#### PAGE TEXT ####
Non-pharmaceutical options:

  • Supplements:
    • Omega-3 fatty acids: Omega-3 fatty acids are anti-inflammatory in nature. Sources include fish oil and flaxseed oil. Increasing intake of omega-3’s may help reduce the symptoms of lupus.
    • Curcumin/turmeric: This compound has been found to have potent anti-inflammatory properties, which may be helpful, particularly in mild to moderate cases of lupus.
    • Vitamins A, E, D: These fat-soluble vitamins may be useful in improving the free-radical scavenging systems of the body, which can reduce long-term damage from inflammation. Vitamin D in particularly has been associated with many other diseases characterized by auto-immunity or immune-dysfunction.
    • Evening primrose oil: This is an anti-inflammatory compound. It has been shown to be useful in rheumatoid arthritis and other inflammatory conditions which share symptoms with lupus.
    • Boswellia: This is another anti-inflammatory compound which is recommended in a number of inflammatory diseases like Crohn’s, ulcerative colitis, and arthritis.
    • Selenium: A powerful anti-oxidant, selenium may help decrease the severity of lupus symptoms and flare-ups. Caution should be exercised, as excessive selenium can be toxic.
    • Green Tea Polyphenols: Lupus appears to have a lower incidence in countries which consume large amounts of green tea, and it has been hypothesized that a diet high in the compounds found in green tea may be protective. Increasing consumption of green tea or taking green tea extracts may be beneficial.
    • Cat’s Claw (Uncaria tomentosa or Uncaria guianensis): This is a South American herb which has been used in many inflammatory conditions. It is thought to inhibit inflammatory cytokines like tumor necrosis factor (TNF-alpha). A placebo-controlled trial showed improvement in patients suffering from rheumatoid arthritis.
    • Ginkgo biloba: High in anti-oxidants, ginkgo biloba may help reduce inflammation, as well as improving other measures of well-being.
####
[TASKS TO CARRY OUT]:
(a) For each statement, answer yes or no according to the supplement list, and quote the exact words that decide it: (i) Fish oil and flaxseed oil are given as sources of omega-3 fatty acids. (ii) Selenium is described as safe at any dose. (iii) Cat's Claw is identified as a South American herb.
(b) According to the supplement list, which inflammatory cytokine is Cat's Claw thought to inhibit?
The rows that follow have no connection to the supplement list.
#### EXCERPTED DATA ####
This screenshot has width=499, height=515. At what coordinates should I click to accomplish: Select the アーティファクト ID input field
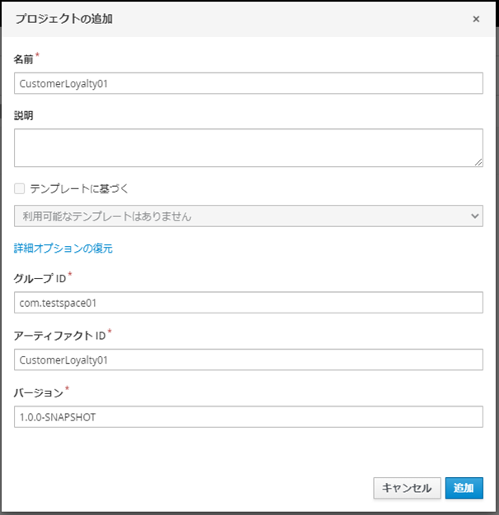coord(248,360)
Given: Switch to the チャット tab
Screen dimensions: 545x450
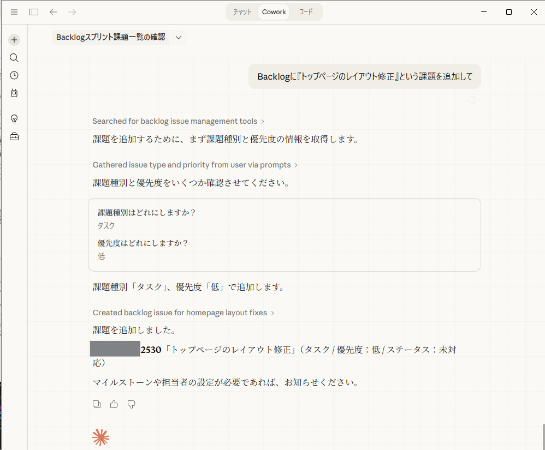Looking at the screenshot, I should click(242, 11).
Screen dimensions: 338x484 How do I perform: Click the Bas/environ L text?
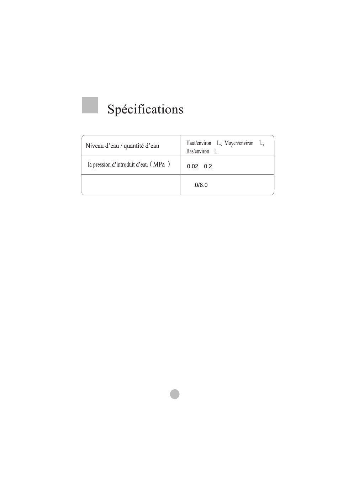tap(201, 151)
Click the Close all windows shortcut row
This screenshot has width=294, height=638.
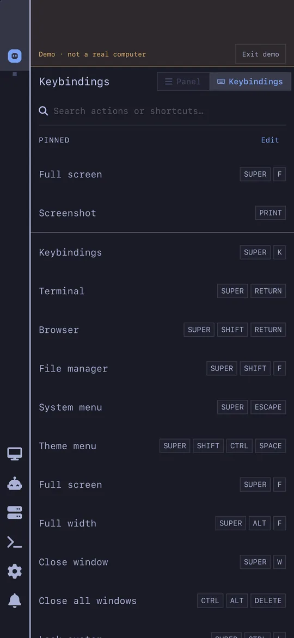pyautogui.click(x=162, y=600)

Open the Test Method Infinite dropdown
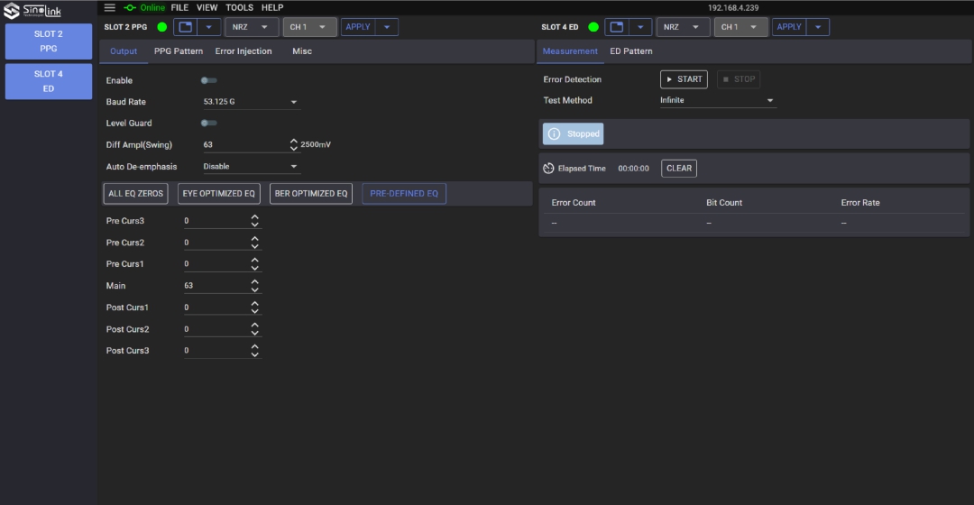(718, 100)
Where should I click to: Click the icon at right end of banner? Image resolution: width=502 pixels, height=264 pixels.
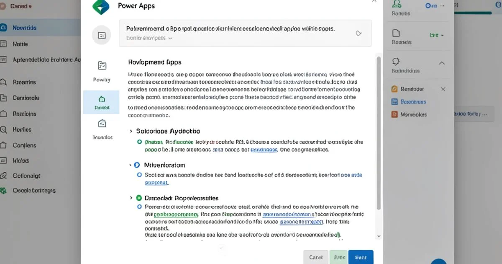pos(359,33)
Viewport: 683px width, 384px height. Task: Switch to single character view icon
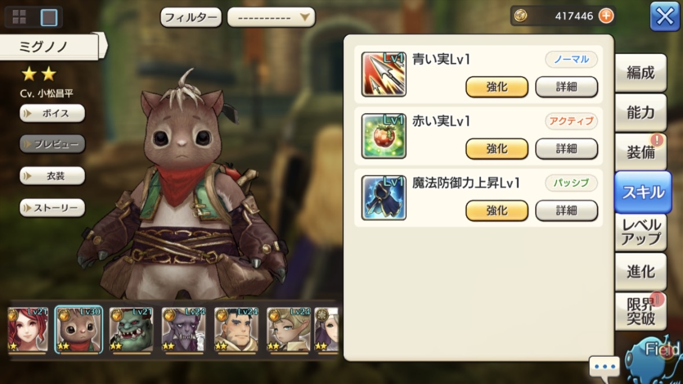point(49,17)
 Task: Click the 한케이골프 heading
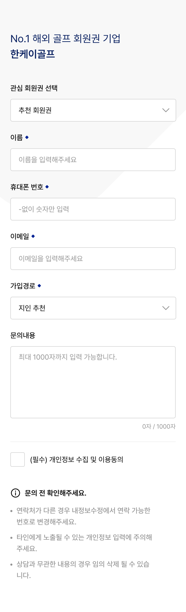pos(33,54)
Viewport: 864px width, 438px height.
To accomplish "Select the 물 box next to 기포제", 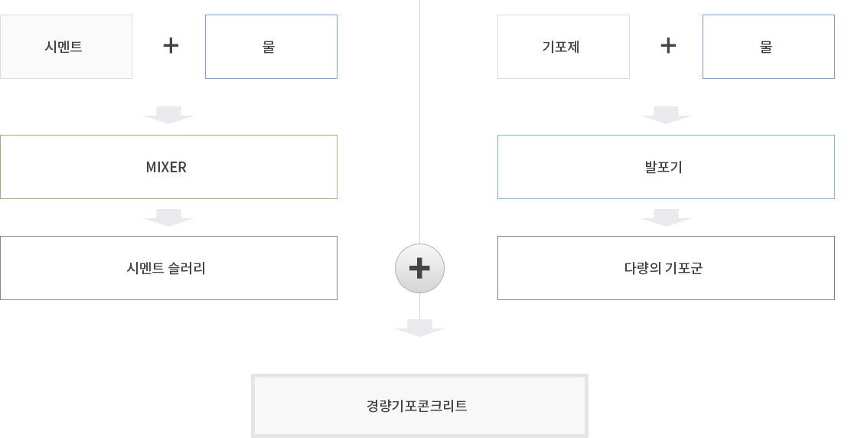I will (x=768, y=47).
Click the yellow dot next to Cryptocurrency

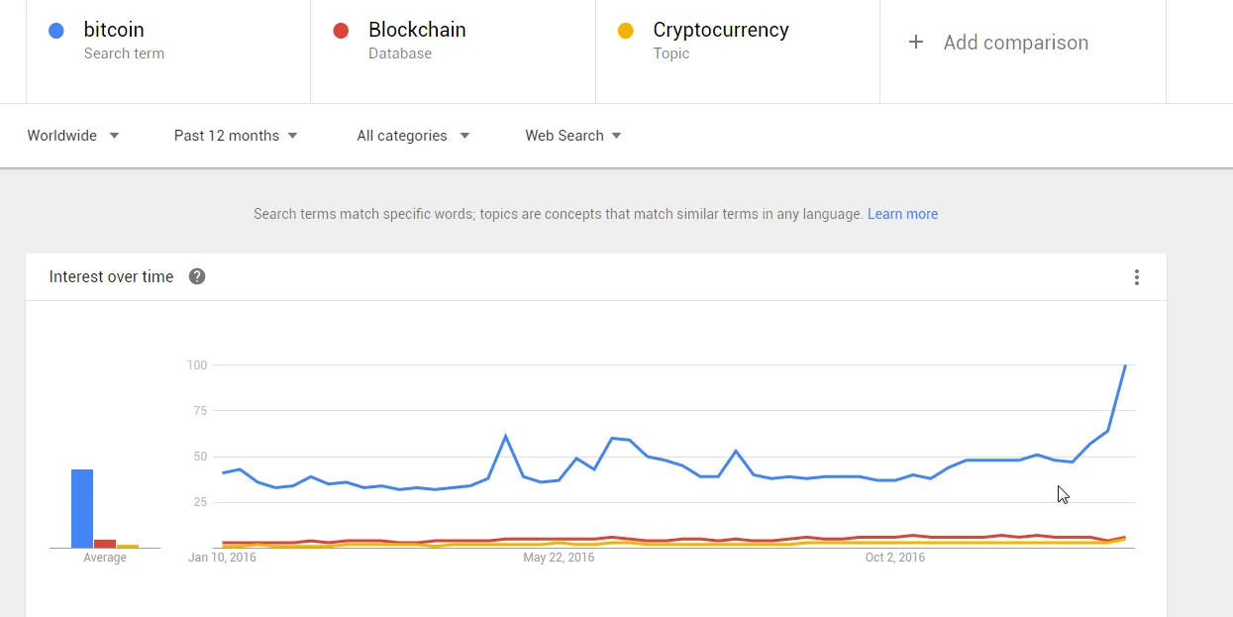626,31
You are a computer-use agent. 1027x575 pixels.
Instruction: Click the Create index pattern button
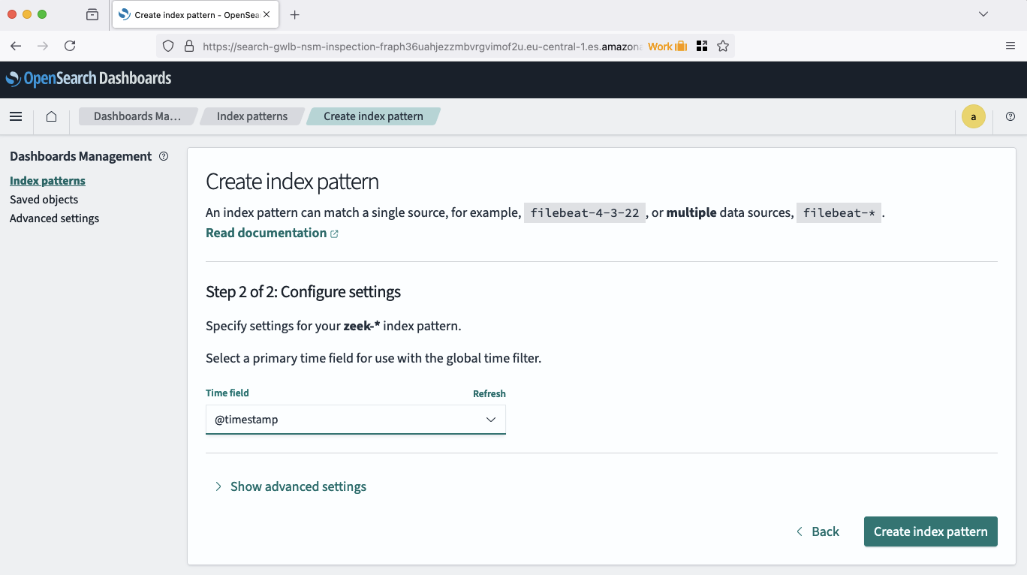coord(930,531)
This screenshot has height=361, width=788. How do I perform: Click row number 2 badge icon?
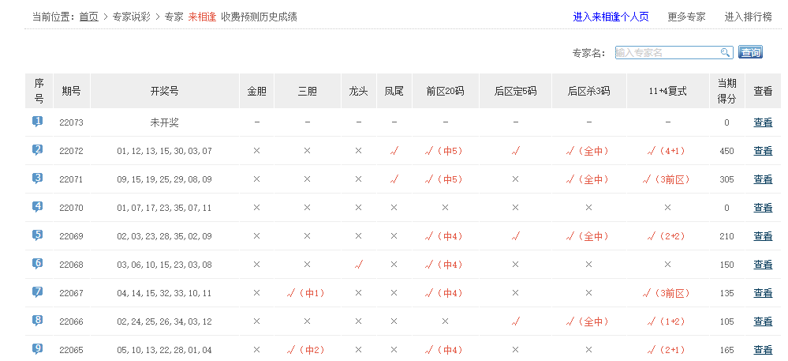(x=38, y=150)

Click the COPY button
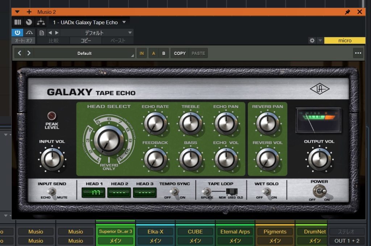(180, 53)
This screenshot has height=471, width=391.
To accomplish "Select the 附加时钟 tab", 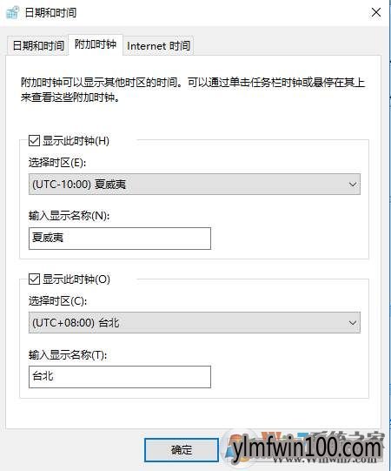I will pos(96,44).
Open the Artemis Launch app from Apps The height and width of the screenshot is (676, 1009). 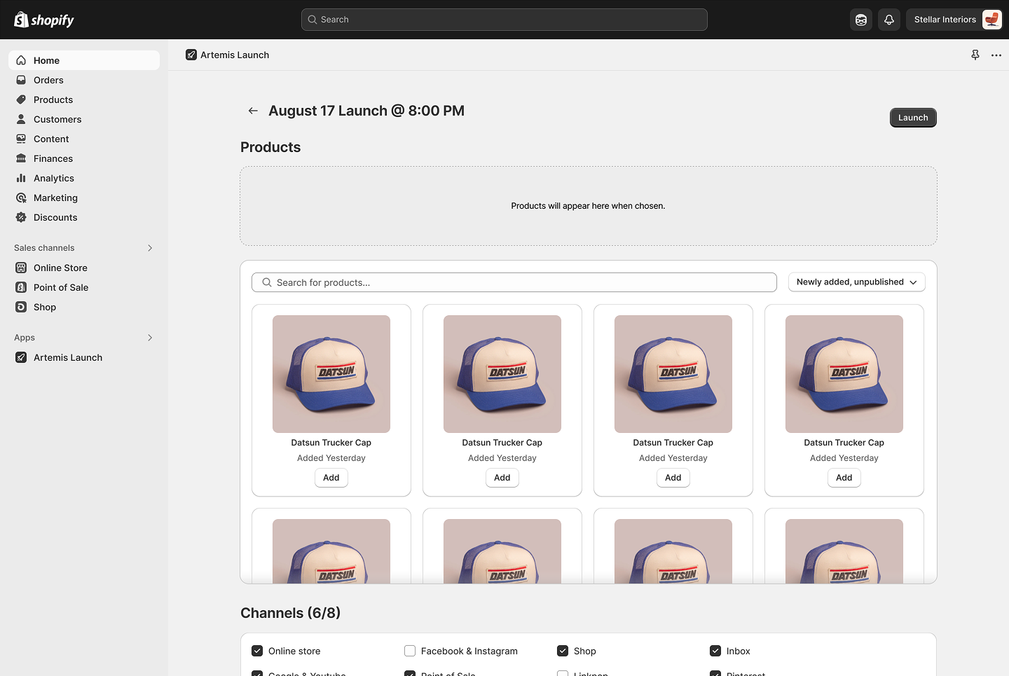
####
[ACTIVITY ANSWERS]:
(a)
(i) Yes: "Sources include fish oil and flaxseed oil."
(ii) No: "Caution should be exercised, as excessive selenium can be toxic."
(iii) Yes: "This is a South American herb"

(b) Tumor necrosis factor (TNF-alpha).